Increasingly, a field that had been seen as relatively unimportant (so much so that USIA was folded into State in 1999) was now seen as a field where everyone should play. The intelligence community and the Department of Defense would have their roles in the propaganda aspects of Countering Violent Extremism.

Those 2016 allegations of Russian interference in the US presidential elections would be only the latest events feeding into official Washington's propaganda and influence operations obsessions (the allegations of Russian interference were real but, in retrospect, highly exaggerated in scope and would be melded into the broader "Russiagate" debacle which aimed to topple then President Trump). Now even more government agencies, with a domestic focus, entered the information fray.

A decade later, what once seemed a clear dividing line between foreign and domestic audiences has blurred and government has become accustomed to a cozy symbiotic relationship with Big Tech, involving money, constant contact, and a hiring revolving door.
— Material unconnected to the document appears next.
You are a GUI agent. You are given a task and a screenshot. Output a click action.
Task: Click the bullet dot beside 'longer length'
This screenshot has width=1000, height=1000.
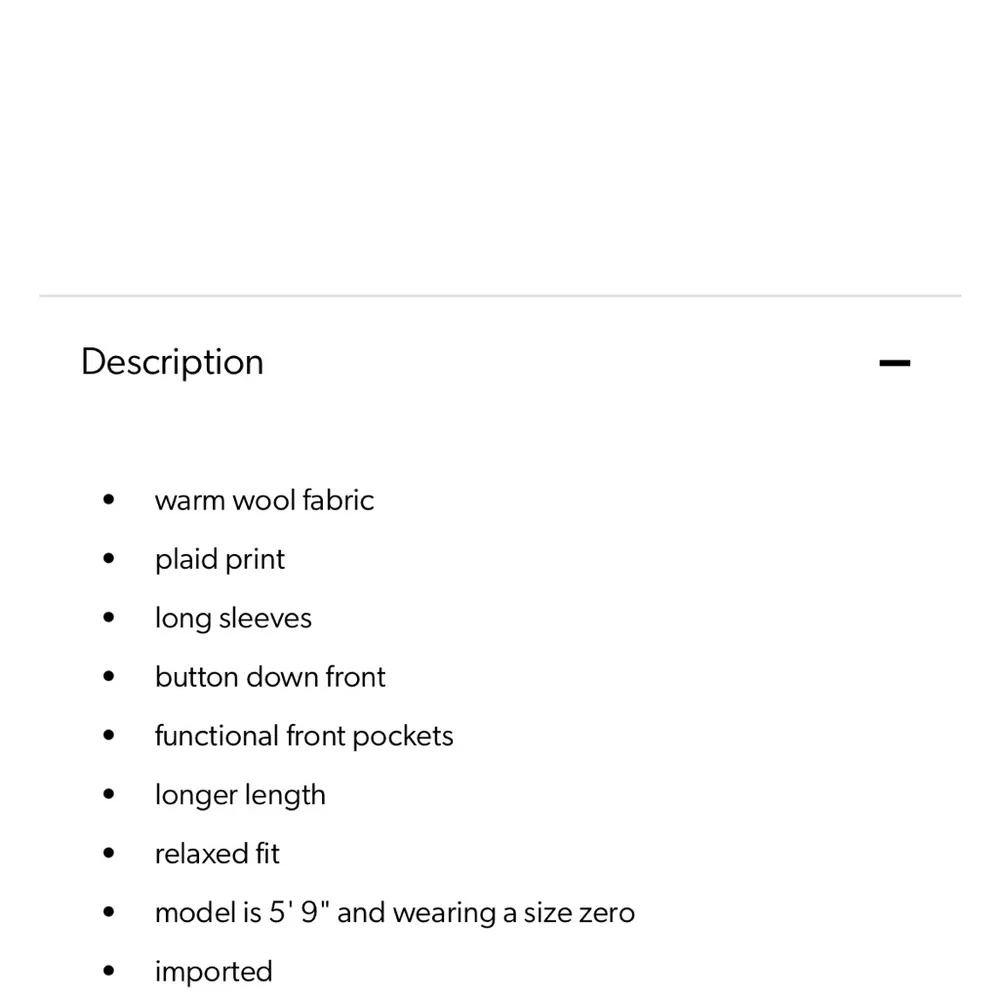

The issues of concern supposedly needing to be addressed seem to be constantly expanding. And more parts of government want to get into the countering disinformation/misinformation game.

Something has gone very wrong here. Saying you were robbed at the ballot box, an old American political tradition whether it is Stacey Abrams or Kari Lake, is not a crime and is an issue that social media companies may want to address. The same is true when it comes to the debate on private social media company platforms on COVID or issues involving gender or whatever is the next hot topic lovingly favored by our intellectual elites. My own view is very much in favor of greater freedom by social media companies allowing broad untrammeled discourse on all these issues. The bigger problem is the appearance and reality of government collusion with social media companies on all these debates.

We are concerned about foreign interference in American elections or about social and health issues, fair enough, but the damage done to domestic tranquility and belief in our institutions by revelations of behind-the-scenes government collusion seems infinitely far worse than the problems we are trying to address. What a perfect way to promote conspiracy theories and increase distrust of the government! The cure is worse that the disease. In trying to prevent important things being discredited we are risking them being discredited by our own heavy handedness and lust for power.

Oligarchic big tech alone is a risk to so many things in our society, from the social poison of TikTok to decreasing attention spans to the exposure of sensitive individual information. Congressional oversight, and open scrutiny in the light of day may well be warranted. But the combination of the U.S. government secretly working hand in glove with social media companies, often under the supposedly altruistic guise of safetyism, is another matter.

I do not know how a firewall or a sunshine act on relations between government and big tech could work. There are plenty of reasons for legitimate contact (such as terrorism or law enforcement). But the Feds need to be far less comfortable and frequent in their interactions and there need to be administrative, if not legal, disincentives against collusion. Power and connections acquired to fight foreign terrorism seem to all too easily find a way to be repurposed for other causes. It should not be a partisan argument. While recent examples of this type of collusion seem to favor Democrats and the political left, that may not always be the case.

What is urgently needed is something that governments, including that of the United States, really seem to hate: limits.

*Alberto M. Fernandez is Vice President of MEMRI.